We designed a custom node structure that explicitly tracks the state:

type RuleNode struct {
    LabelCount      int    // e.g., 2 for example.com
    HasExact        bool
    ExactAction     Action // Allow | Deny
    HasWildcard     bool
    WildcardAction  Action // Allow | Deny
}

By separating Exact and Wildcard flags, a single node can represent both example.com and *.example.com simultaneously. Cleanly. No weird edge cases.

The Zero-Allocation Hot Path

Traversal is simple: walk the tree, evaluate rules as you go, and keep track of the best match. No regex engine. No backtracking. No surprises. Just deterministic evaluation.

To enforce DNS-style priority, we followed three mathematical rules:

Specificity Wins: A rule with more labels (3 labels) overrides a rule with fewer labels (2 labels). Exact matches naturally beat wildcards this way.
Deny Wins Ties: If an Allow rule and a Deny rule exist at the exact same specificity level, Deny takes no prisoners.
Zero Heap Allocations: We track the "best" rule using strictly primitive variables on the stack.

Here is the actual Go implementation driving this core logic today:

m.tree.Root().WalkPath(searchKey, func(key []byte, rule RuleNode) bool {
    isExactMatch := bytes.Equal(key, searchKey)
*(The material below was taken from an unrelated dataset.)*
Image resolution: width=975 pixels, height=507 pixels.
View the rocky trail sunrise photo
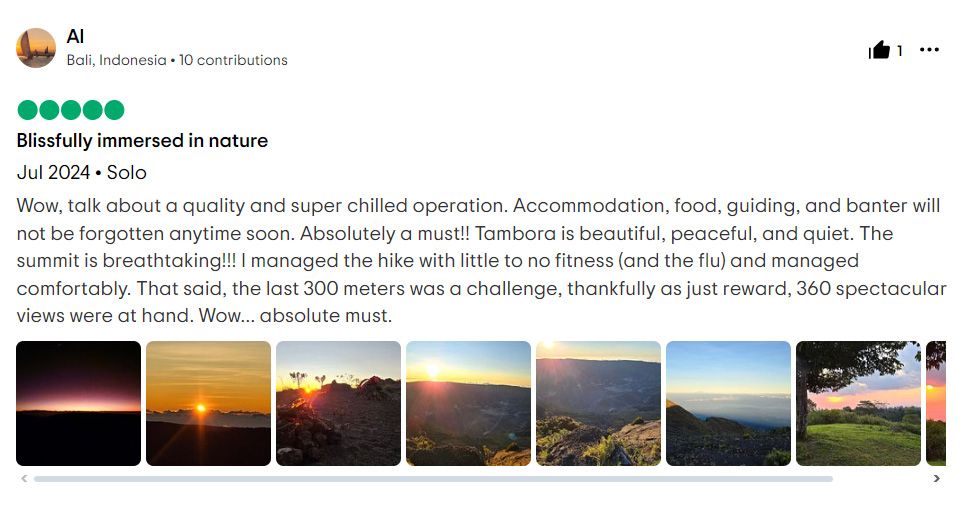coord(338,403)
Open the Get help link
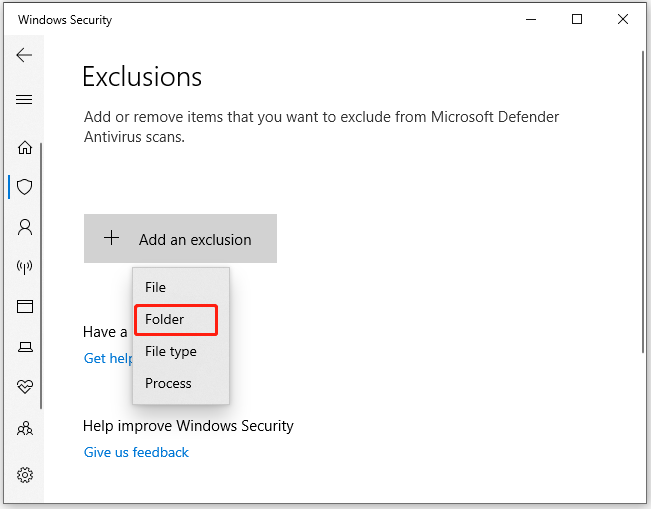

    // 1. Evaluate Exact Matches
    if isExactMatch && rule.HasExact {
        updateBestRule(rule.ExactAction, rule.LabelCount)
    }

    // 2. Evaluate 1-Level Wildcard Matches
    if !isExactMatch && rule.HasWildcard && queryLabels == rule.LabelCount+1 {
        updateBestRule(rule.WildcardAction, rule.LabelCount)
    }

    return false // Keep traversing to find deeper, more specific rules
})

The Aftermath

I can already hear you typing in the comments: "You made those numbers up, my guy." Fair enough. I heard you like tables, so here is the raw, un-cached benchmark data for the read path. (Keep in mind, that "70% faster" metric I mentioned at the start was our production average because the LRU cache was heroically masking the regex engine's sins. When you strip away the cache, it gets violent):

Match Benchmark (Read Path)

Rules	Radix	Regex Naive	Regex Grouped
10	269 ns	412 ns	186 ns
100	258 ns	22,800 ns	815 ns
1,000	289 ns	366,000 ns	3,300 ns
10,000	314 ns	4,050,000 ns	6,350 ns

This table tells a beautiful engineering story.

Notice how Regex Grouped actually beats Radix at 10 rules? If you have a tiny static list, a well-written regex is incredibly fast.
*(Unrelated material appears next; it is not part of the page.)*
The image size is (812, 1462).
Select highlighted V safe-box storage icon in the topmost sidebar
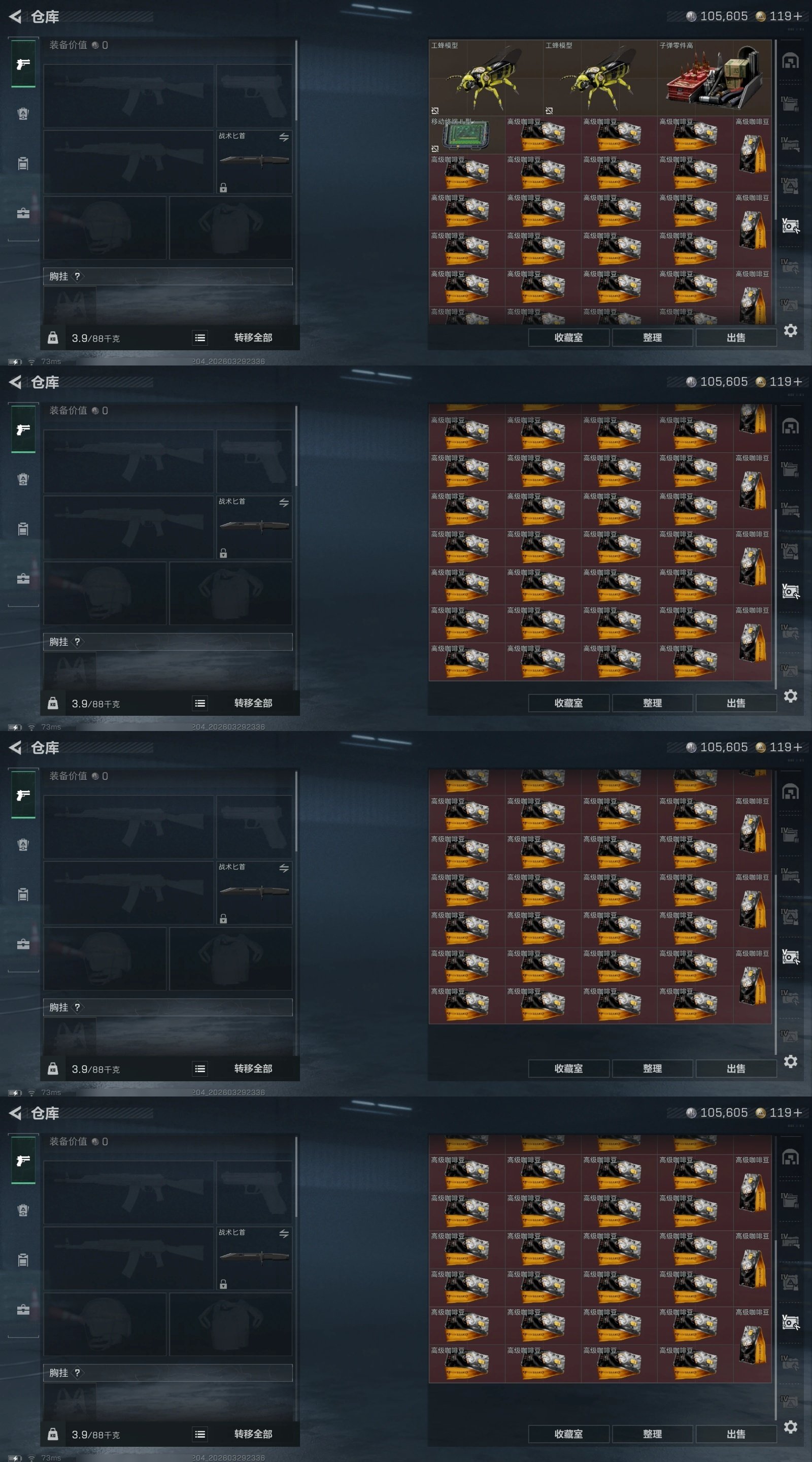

But look what happens as it scales. The Naive Regex dies a horrible O(N) death, scaling to over 4 milliseconds per query. Our optimized Frankenstein regex survives much better, but at 10,000 rules, it is still 20x slower than Radix.

Why? Because Regex scales with how many rules you have. Radix basically shrugs and stays completely flat at ~250-300ns. Radix scales with how many labels are in the domain O(depth). That’s the whole game.

Memory (Where Things Get Ugly)

Speed is great, but what about the memory footprint during compilation?

Rules	Radix	Regex Naive	Regex Grouped
10	3 KB / 93 allocs	35 KB / 176 allocs	53 KB / 214 allocs
100	60 KB / 930 allocs	346 KB / 1.5K allocs	140 KB / 703 allocs
1,000	585 KB / 9K allocs	5.4 MB / 15K allocs	1.2 MB / 5K allocs
10,000	5.9 MB / 90K allocs	59 MB / 152K allocs	13.6 MB / 50K allocs

At 10,000 rules, the naive regex balloons to 59 MB in memory. Our optimized grouped regex cut that down to 13.6 MB. But the Radix tree requires a lean 5.9 MB footprint. Even the heavily optimized regex was still over 2x heavier.

Sometimes breaking the "don't touch it" rule pays off.

By stripping out the Frankenstein regex engine and replacing it with an immutable radix tree, we didn't just make it faster—we made it understandable.

Our memory allocations on the read path dropped to absolute zero. The garbage collector barely even knows this service exists anymore. No more decoding giant regex strings. No more relying on caches to hide structural problems. Just a system that behaves exactly the way it looks.

Regex is a fantastic tool. But this was never a regex problem. It was a data structure problem. And once we treated it that way, everything got simpler, faster, and a lot less cursed.

The best part? Not a single unit test complained!